What is an SEO Slug? (tips for crafting the perfect URL)

Your URL slug is the part of a web address that identifies a specific page. On seothemes.net/slug/, the word “slug” is the slug. On a post URL like example.com/best-wordpress-themes/, everything after the domain is the slug.

Slugs matter because they’re one of the small on-page signals Google uses to understand what a page is about. They appear in search results below the title, and they’re what every internal and external link to the page will point to forever.

Example of an SEO slug
Example of an SEO slug

Why SEO slugs matter

They’re a ranking signal (minor but real)

Google has stated repeatedly that URL keywords are a small ranking factor, not a dominant one. More practically, a clean URL with your primary keyword gives the user an extra signal that the page matches their query before they click.

They affect click-through rate

URLs show up right below the title and meta description in search. A clean, readable URL (/best-wordpress-themes/) earns more clicks than a messy one (/?p=1234&category=5).

They’re semi-permanent

Every inbound link, share, and bookmark points to your current slug. Change it without a 301 redirect and you lose every bit of SEO value that URL built up. Slugs are one of the hardest things to change later, so it’s worth getting them right once.

Rules for a good slug

Keep it short and meaningful

Condense the URL down to its root concept. A post titled “5 Best Museums in the Portland Area” will default in WordPress to /5-best-museums-in-the-portland-area/. A better slug is /best-museums-portland/.

Three practical benefits:

  • Shorter to share
  • Still keyword-relevant
  • Doesn’t lock you into “5” if you expand the post to 10 museums later

Use relevant keywords, don’t stuff them

Include your primary keyword. Don’t include three variations of it.

  • Good: /how-to-write-meta-descriptions/
  • Bad: /how-to-write-meta-description-writing-meta-descriptions-tips/

Keyword stuffing in slugs has been a dead tactic since Panda. It looks spammy to users and produces no ranking lift.

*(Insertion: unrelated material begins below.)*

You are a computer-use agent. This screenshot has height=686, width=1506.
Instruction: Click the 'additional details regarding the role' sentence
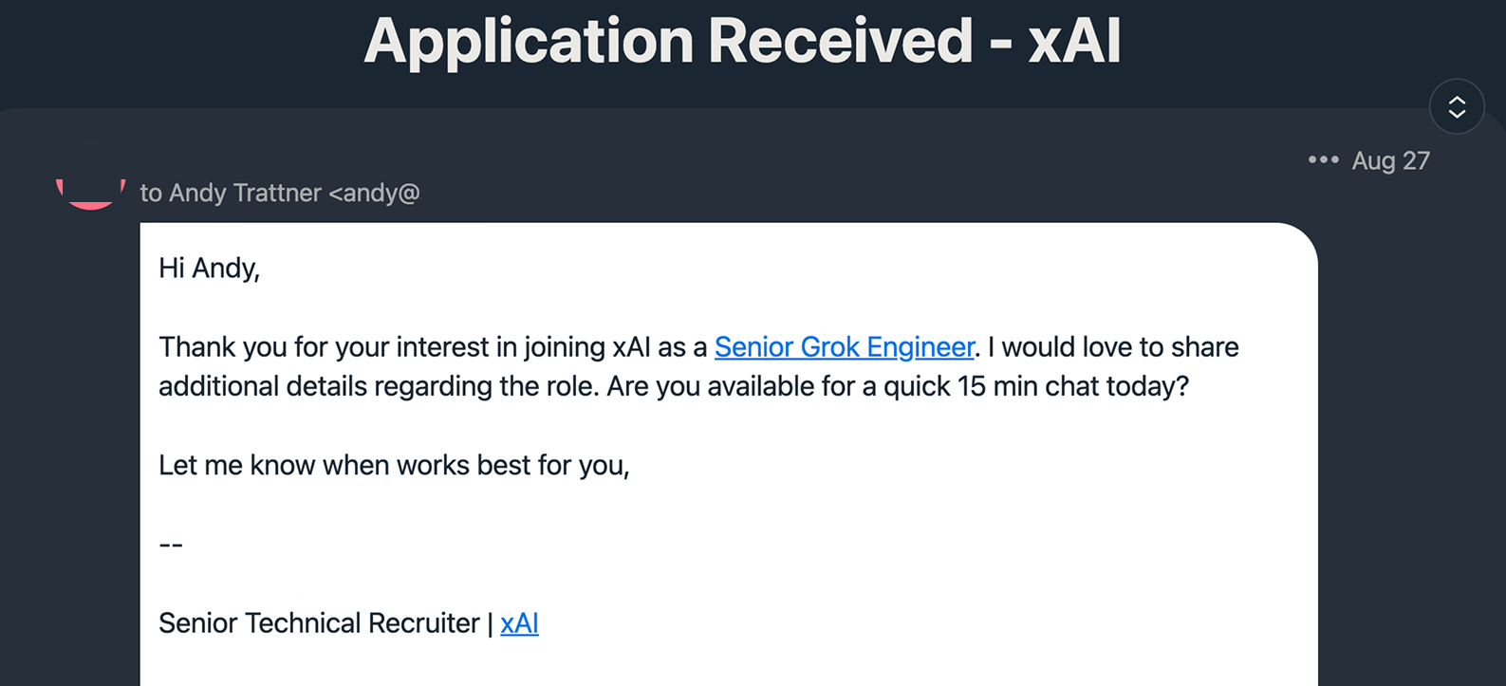(x=379, y=387)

Separate words with hyphens, not underscores

Google treats hyphens as word separators and underscores as word joiners. /best-wordpress-themes/ is read as three words. /best_wordpress_themes/ is read as one weird word. Always use hyphens.

Skip stop words when it helps readability

Stop words are common words like “a”, “an”, “the”, “and”, “of”, “for”. They add length without value in most slugs:

  • /how-to-write-a-blog-post//how-to-write-blog-post/

That said, don’t delete stop words when it makes the slug weird or ambiguous. /what-is-seo/ reads better than /what-seo/.

Use lowercase only

URLs are technically case-sensitive on most servers. /About/ and /about/ can be treated as two different pages, which creates duplicate content issues. Lock everything to lowercase and never capitalize a slug.

Avoid special characters, accents, and spaces

Stick to letters, numbers, and hyphens. Accented characters (é, ñ), encoded spaces (%20), and special characters (&, ?, =) create problems for browsers, social sharing previews, and some CMS configurations.

Don’t include dates unless you’re a news site

A slug like /2023/08/what-is-seo/ ties the page to a date that will feel outdated in a year. For evergreen content, use /what-is-seo/ and let the published date live in the page metadata, not the URL.

When (and how) to change an existing slug

Usually you shouldn’t change slugs on published content. Every change requires a 301 redirect from the old URL to the new one, and you’ll lose a small amount of ranking equity in the process.

Change a slug when:

  • The original was keyword-stuffed or nonsensical
  • The page topic shifted significantly
  • You’re consolidating two pages into one

When you do change it:

  1. Update the slug in your CMS
  2. Set up a 301 redirect from the old URL to the new URL
  3. Update all internal links pointing to the old URL
  4. Re-submit your updated XML sitemap to Search Console (see how to find your sitemap)
  5. Watch Search Console for “Crawled, not indexed” spikes over the following 2-3 weeks

WordPress-specific slug tips

  • The slug field is under the post’s Permalink section in the sidebar, or under “URL” in the block editor’s document settings
  • WordPress auto-generates a slug from your title. Edit it before publishing, not after
  • Category and tag bases count as part of the URL. If your permalink structure is /category/post-slug/, changing the category changes every post’s URL
  • If you need to change an existing slug, the Redirection plugin or Rank Math’s redirect module handle the 301 automatically. Never change a slug and leave the old URL broken

URL structure beyond the slug

The slug is one piece of the URL. The overall structure matters too:

  • Keep URLs shallow. Pages three or four levels deep hurt both crawling and user navigation. Aim for flat structures where possible, per the three-click rule
  • Pick one structure and stick with it. Don’t have some pages at /blog/post-name/ and others at /post-name/
  • For template-generated pages at scale (programmatic SEO), URL structure is load-bearing. Get the pattern right before you generate 10,000 pages

The short version

Short, lowercase, hyphenated, descriptive, keyword-included, set once, changed rarely. Google has documented their own URL structure best practices if you want the full reference.